**Fragmento seleccionado:**
########
Hay que tener cuidado. En contextos de crisis y confrontación es fácil dejarse tentar por la convicción de que “las formas” son únicamente máscaras retóricas que disfrazan, escamotean o deforman la verdad. Nada más peligroso. La “verdad” no está en nuestro cuerpo enteramente formada, como el puño con el que golpeamos a nuestro enemigo. La verdad no es un puño: es un lápiz, una lupa, una herida y una tirita, una lucecita temblorosa en el bosque, una pugna, una conversación. La retórica puede ser sofística o hipócrita, es cierto, pero nos mantiene siempre en la lógica de la persuasión, que es la lógica de la política democrática. El que se cree cargado de razón se sitúa fuera de juego y quiere sobre todo ahorrarse argumentos: esa es la enorme ventaja sumarísima de los insultos, que son rápidos y claustrales. Las “formas”, en cambio, sirven para ralentizar y extender el pensamiento; es decir, para reprimir el improperio y la calumnia; es decir, para situarnos en el patio común entre los cuerpos, donde hasta las refriegas tienen sus reglas compartidas.
La tradición platónica siempre opuso ciencia y opinión. Es una diferencia legítima y, sin embargo, incompleta. Para todos es evidente que el teorema de Pitágoras o el de Fermat no son la opinión de Pitágoras sobre los catetos o la de Fermat sobre los números enteros; que la geometría de Euclides no es la opinión de Euclides sobre los hexágonos y que la teoría de Darwin, siempre en revisión, no es la opinión de Darwin sobre la Naturaleza. La ciencia está constantemente cuestionándose a sí misma mediante procedimientos formales compartidos, pero la geometría no euclidiana o la mecánica cuántica o la teoría de las cuerdas no son “diferencias de opinión” respecto de Euclides, Newton o Einstein. Lo mismo puede decirse de las llamadas “ciencias blandas”. Marx no opinaba sobre el “valor” ni Freud sobre el inconsciente. Estaban construyendo sistemas teóricos que solo pueden ser rebatidos desde la teoría. No cabe decir, sin embargo, que todo lo que queda fuera del campo de la ciencia es ignorancia. Fuera del campo de la ciencia está, por ejemplo, la política, que en su formato democrático se funda precisamente en esa forma de conocimiento que llamamos “opinión” y, al menos desde el siglo XVIII, “opinión pública”.
########
**Tarea A:**
Responde según el fragmento sobre la verdad y la opinión:
(i) ¿Con qué lógica identifica el texto la lógica de la persuasión?
(ii) ¿Qué dos cosas opuso siempre la tradición platónica?
(iii) ¿En qué forma de conocimiento se funda la política en su formato democrático?
**Tarea B:** Escribe cómo sigue el fragmento sobre la verdad y la opinión a partir de su última oración.
########
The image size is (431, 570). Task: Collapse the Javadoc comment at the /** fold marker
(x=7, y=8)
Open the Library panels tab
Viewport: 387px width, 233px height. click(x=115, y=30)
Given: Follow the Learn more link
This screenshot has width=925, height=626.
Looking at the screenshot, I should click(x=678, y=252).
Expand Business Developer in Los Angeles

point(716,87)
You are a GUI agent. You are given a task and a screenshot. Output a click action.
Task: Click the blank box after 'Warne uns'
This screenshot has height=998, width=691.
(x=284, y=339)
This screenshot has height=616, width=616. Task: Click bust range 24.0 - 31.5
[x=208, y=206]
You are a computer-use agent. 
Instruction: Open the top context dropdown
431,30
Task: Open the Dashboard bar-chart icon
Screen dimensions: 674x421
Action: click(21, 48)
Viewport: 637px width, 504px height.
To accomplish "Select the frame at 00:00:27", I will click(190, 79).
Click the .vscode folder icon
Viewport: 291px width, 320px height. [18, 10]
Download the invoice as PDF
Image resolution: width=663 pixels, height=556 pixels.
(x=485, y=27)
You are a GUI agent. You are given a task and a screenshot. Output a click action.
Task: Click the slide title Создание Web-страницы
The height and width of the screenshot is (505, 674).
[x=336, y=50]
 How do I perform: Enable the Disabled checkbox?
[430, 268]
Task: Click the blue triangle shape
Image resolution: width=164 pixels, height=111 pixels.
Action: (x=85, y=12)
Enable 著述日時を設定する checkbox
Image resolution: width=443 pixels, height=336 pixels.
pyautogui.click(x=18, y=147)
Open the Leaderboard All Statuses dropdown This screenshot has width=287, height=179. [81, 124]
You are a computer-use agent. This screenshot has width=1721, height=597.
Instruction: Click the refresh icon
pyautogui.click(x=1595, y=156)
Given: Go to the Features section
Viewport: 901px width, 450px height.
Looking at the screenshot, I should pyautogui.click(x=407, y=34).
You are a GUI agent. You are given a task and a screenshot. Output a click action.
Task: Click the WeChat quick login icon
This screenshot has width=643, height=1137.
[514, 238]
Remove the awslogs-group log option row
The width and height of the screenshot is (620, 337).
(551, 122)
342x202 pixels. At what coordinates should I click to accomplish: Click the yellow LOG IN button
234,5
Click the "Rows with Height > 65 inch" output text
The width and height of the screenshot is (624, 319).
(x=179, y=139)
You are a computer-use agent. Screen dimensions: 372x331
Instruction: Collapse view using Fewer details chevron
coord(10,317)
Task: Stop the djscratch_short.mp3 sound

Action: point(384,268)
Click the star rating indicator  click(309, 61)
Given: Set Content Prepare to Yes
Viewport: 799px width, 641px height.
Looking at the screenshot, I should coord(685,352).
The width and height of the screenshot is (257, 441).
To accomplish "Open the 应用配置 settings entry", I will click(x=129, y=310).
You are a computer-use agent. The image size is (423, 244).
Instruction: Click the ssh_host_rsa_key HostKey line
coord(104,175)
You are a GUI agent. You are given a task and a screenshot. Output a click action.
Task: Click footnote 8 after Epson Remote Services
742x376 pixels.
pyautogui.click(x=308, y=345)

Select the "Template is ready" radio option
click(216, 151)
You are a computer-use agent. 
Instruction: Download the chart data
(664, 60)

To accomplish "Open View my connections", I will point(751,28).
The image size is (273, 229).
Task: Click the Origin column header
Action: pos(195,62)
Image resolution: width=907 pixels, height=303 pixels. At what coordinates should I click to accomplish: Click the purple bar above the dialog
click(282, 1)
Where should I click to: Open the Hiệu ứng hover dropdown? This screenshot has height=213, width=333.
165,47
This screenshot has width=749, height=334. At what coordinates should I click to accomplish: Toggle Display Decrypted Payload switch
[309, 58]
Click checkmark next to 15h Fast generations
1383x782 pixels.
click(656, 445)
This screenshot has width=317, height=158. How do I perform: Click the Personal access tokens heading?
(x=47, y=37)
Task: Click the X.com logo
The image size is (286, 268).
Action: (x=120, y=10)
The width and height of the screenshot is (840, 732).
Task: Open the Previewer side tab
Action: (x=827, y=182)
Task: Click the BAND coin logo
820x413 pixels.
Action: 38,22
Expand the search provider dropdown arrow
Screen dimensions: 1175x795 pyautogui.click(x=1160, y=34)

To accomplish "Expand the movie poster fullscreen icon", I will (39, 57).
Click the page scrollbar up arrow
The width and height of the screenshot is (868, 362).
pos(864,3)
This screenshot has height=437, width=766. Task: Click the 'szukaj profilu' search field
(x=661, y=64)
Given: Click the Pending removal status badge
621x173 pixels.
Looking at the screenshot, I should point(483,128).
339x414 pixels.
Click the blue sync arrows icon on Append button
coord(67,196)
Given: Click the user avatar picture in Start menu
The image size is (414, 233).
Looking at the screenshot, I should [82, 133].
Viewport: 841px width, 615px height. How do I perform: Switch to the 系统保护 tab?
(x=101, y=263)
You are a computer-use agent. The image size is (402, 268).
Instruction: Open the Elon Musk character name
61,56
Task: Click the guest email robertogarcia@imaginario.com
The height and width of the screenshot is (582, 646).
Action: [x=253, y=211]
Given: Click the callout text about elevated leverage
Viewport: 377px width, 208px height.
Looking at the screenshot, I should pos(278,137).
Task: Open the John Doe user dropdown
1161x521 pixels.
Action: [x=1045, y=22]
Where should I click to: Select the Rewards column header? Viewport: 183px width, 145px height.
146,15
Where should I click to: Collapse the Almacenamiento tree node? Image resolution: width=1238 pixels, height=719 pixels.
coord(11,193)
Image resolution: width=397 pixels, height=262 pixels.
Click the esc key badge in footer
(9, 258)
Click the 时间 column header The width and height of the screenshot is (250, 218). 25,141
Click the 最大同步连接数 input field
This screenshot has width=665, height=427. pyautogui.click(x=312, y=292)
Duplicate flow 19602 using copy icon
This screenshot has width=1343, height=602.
########
**Respuesta escrita A:**
(i) Con la lógica de la política democrática.
(ii) La ciencia y la opinión.
(iii) En la opinión, que al menos desde el siglo XVIII se llama "opinión pública".

**Respuesta escrita B:**
Ahora bien, si la opinión es también conocimiento (y el conocimiento crucial a partir del cual se toman las decisiones políticas individuales y colectivas) hay que aclarar enseguida que todo el mundo tiene derecho a opinar, sí, pero que no todas las opiniones son igualmente legítimas. El derecho a opinar no nos da la facultad de hacerlo, como el derecho a tocar el violín no nos capacita para interpretar música. Tenemos que leer, analizar, estudiar, pensar, informarnos, escuchar al otro. Una opinión fundamentada (por ejemplo sobre colapsismo, prostitución o nacionalismo) puede ser errada, pero su mayor o menor consistencia solo podrá ser decidida en un debate público. Una opinión es una cosa muy seria que exige la asistencia de herramientas exteriores en un espacio compartido. De ahí la importancia decisiva del periodismo, marco privilegiado a partir del cual el ciudadano-lector debe (debería) formar sus propias opiniones fundamentadas. Como sabemos, la pérdida de las formas y el irracionalismo dominante han rebajado la “opinión” al estatuto de una función fisiológica: uno tiene su propia opinión como tiene su propia nariz. Aceptamos que la ciencia puede cuestionar la quinta proposición de la geometría de Euclides o el gradualismo darwiniano; pero nadie puede cuestionar la existencia de mi nariz, que no necesita justificarse sino tan solo exhibirse con orgullo. Uno de los policías seudomellizos de Tintín (no sé si Hernandez o Fernández) solía decir: “Esa es mi opinión y yo la comparto”. Paradoja genial que expresa la autodestrucción del concepto de opinión mediante una tautología narcisista totalitaria. Uno se escuda en su opinión, como en el insulto, para evitar una discusión. Podemos por fin tener razón sin tener que razonar.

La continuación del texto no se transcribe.